▶ [CONSIGNA] Explica, por favor, por qué quien escribe el fragmento dice que no movería ni el dedo meñique para evitar que un mundo se destruya.

▶ [FRAGMENTO]

Difama usted la sabiduría porque no puede llegar a ella, porque le está «prohibida», piensa quizá usted. Creo que es completamente cierto que lo piensa. A lo cual yo os respondería que es demasiado tarde para ser sabio, que, de todas maneras, eso no serviría para nada sin contar que un mismo abismo nos devorará a todos, sabios o locos. Reconozco, por lo demás, que soy el sabio que nunca seré... Toda fórmula de salvación actúa en mí como un veneno: me deshace, aumenta mis dificultades, agrava mis relaciones con los otros, irrita mis heridas y, en lugar de ejercer sobre la economía de mis días una virtud salutífera, desempeña en ella un papel nefasto. Sí, toda sabiduría actúa en mí como un tóxico. Sin duda piensa usted igualmente que yo «voy» demasiado con esta época, que le hago demasiadas concesiones. A decir verdad, ahí os aplaudo y la rechazo en todo lo que puede haber en mí de pasión y de incoherencia. Me da la sensación de un último acto hipostasiado. ¿Hay que deducir de ello que nunca concluirá, que, interminable, perpetuará su inacabamiento? Nada de eso. Adivino lo que sucederá y, para saberlo mejor, me basta con leer y releer la carta de San Jerónimo tras el saqueo de Roma por Alarico. Expresa el asombro y el malestar de quien, desde la periferia de un Imperio, contempla su descomposición y su reblandecimiento. Meditadla: es como nuestro epitafio anticipado. Ignoro si es legítimo hablar del fin del hombre, pero estoy seguro de la caída de todas las ficciones en las que hemos vivido hasta la fecha. Digamos que el historiador desvela al fin su lado nocturno y, para seguir en la vaguedad, que un mundo se destruye. Pues bien: en la hipótesis de que sólo dependiese de mí el que eso no se produjese, yo no haría gesto alguno, no movería ni el dedo meñique. El hombre me atrae y me espanta, lo amo y lo odio, con una vehemencia que me condena a la pasividad. No concibo que nadie pueda molestarse para apartarlo de su fatalidad. ¡Qué ingenuo hay que ser para condenarle o defenderle! Feliz quien a su respecto experimente un sentimiento neto: perecerá salvado.

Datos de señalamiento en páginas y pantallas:
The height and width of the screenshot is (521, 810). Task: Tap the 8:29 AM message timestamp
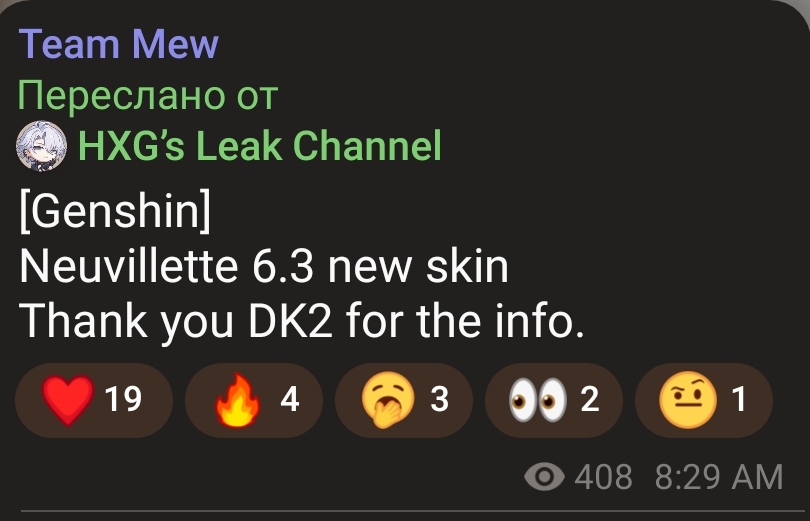coord(719,477)
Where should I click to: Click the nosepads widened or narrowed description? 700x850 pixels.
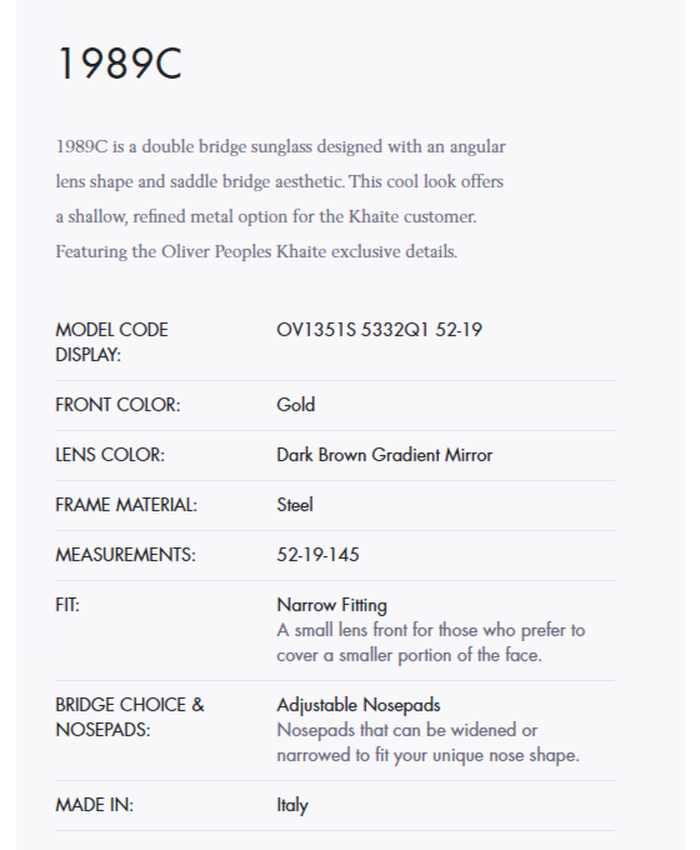coord(427,743)
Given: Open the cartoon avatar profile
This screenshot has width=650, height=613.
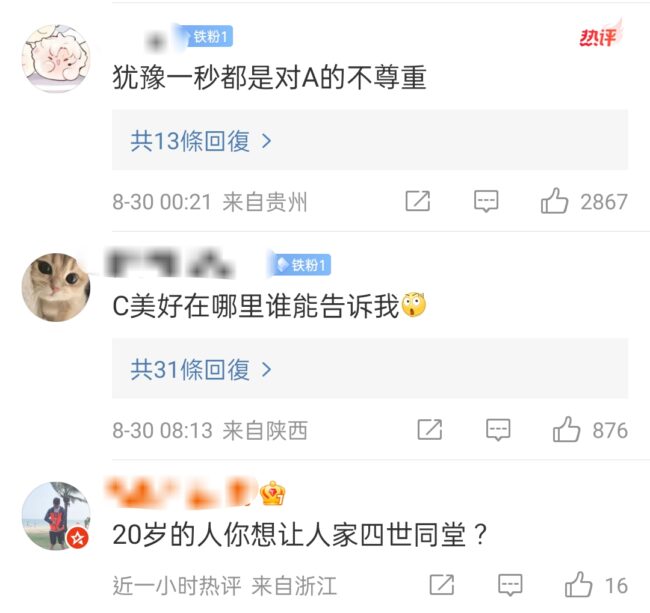Looking at the screenshot, I should (56, 58).
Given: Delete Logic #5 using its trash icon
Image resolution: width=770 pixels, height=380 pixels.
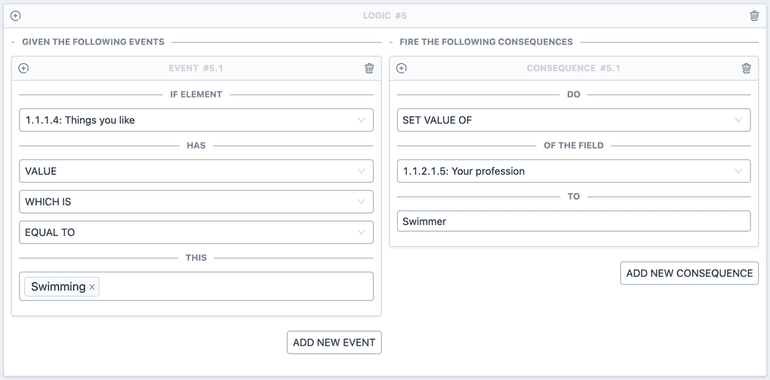Looking at the screenshot, I should pos(754,16).
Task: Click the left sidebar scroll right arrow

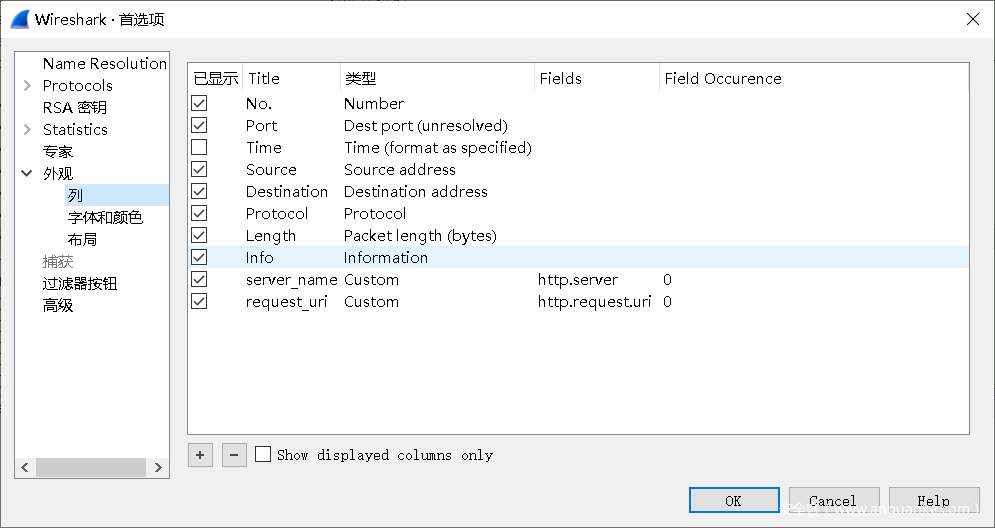Action: pyautogui.click(x=158, y=468)
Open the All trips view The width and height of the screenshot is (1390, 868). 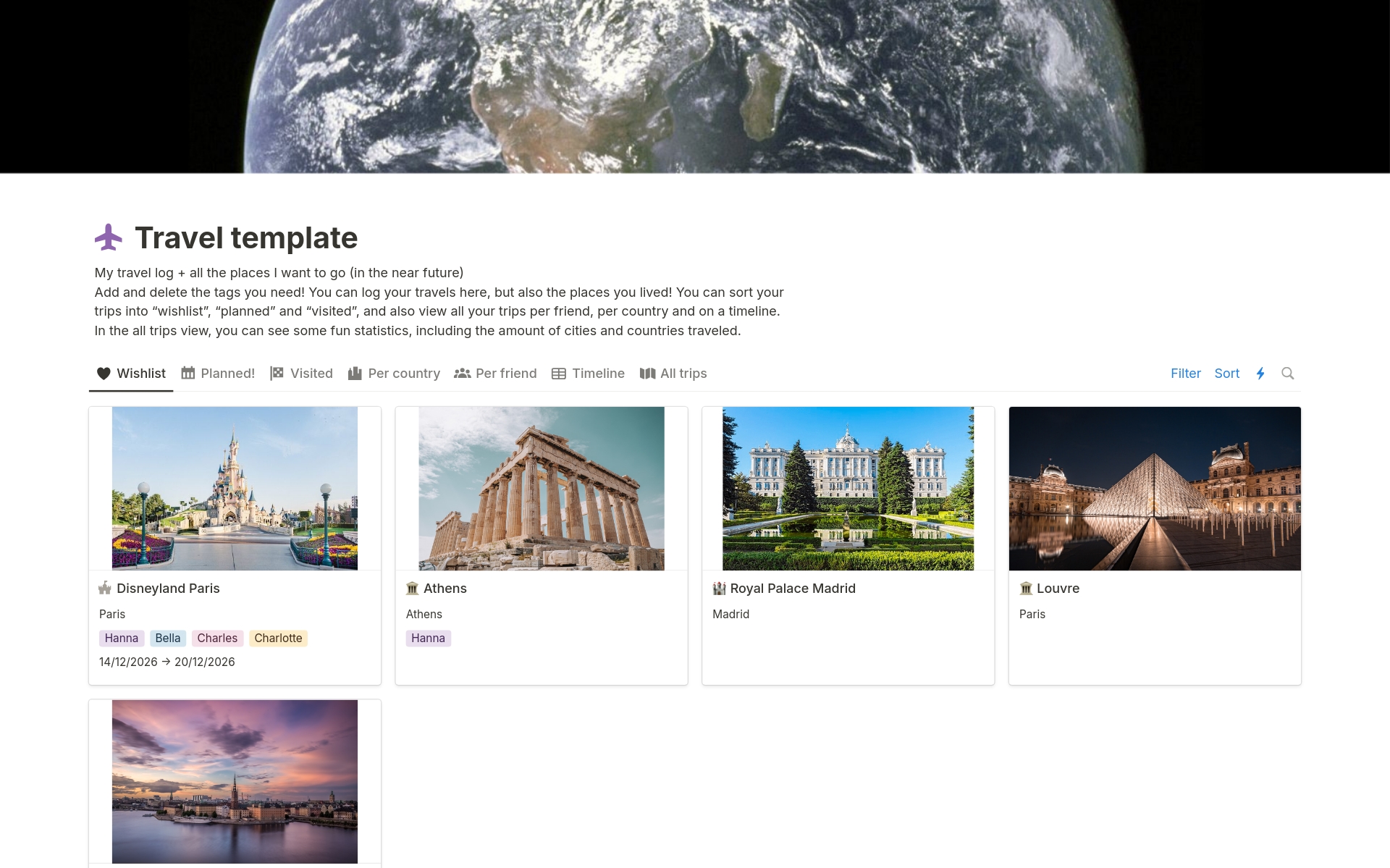[x=683, y=373]
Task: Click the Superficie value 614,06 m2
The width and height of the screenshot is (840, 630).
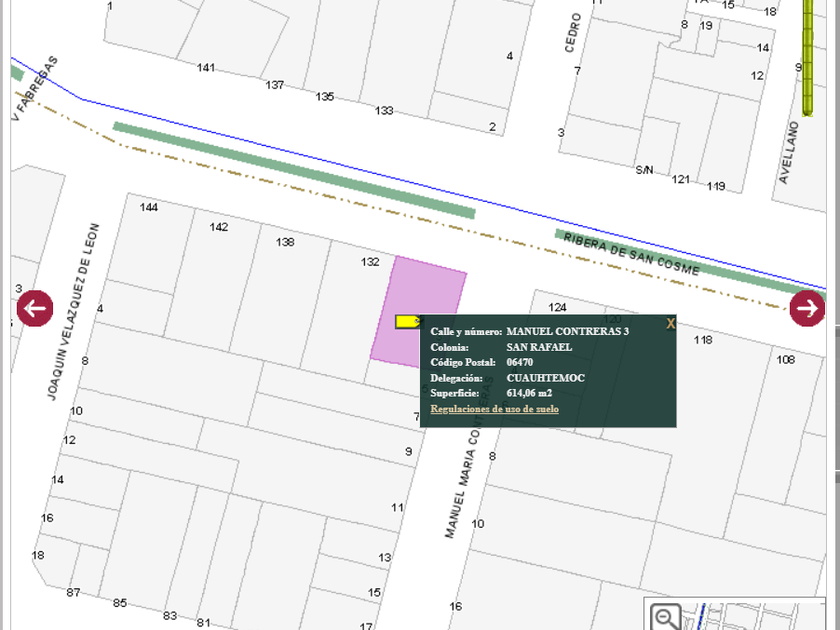Action: [529, 393]
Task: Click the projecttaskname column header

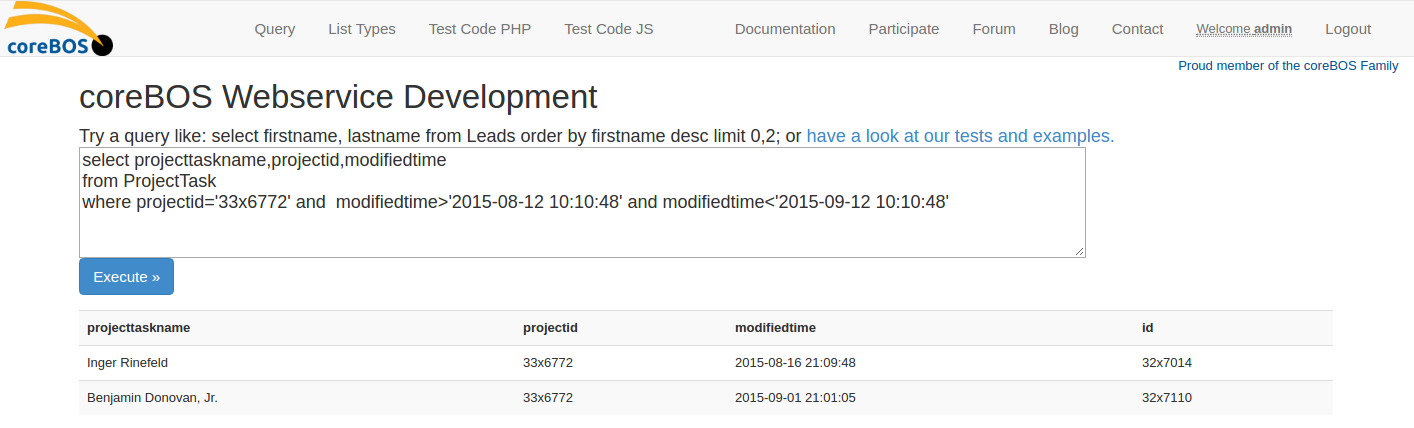Action: [139, 328]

▶ [SOLUCIÓN] Porque el hombre le atrae y le espanta a la vez. Siente por él amor y odio con una vehemencia que condena a la pasividad a quien escribe.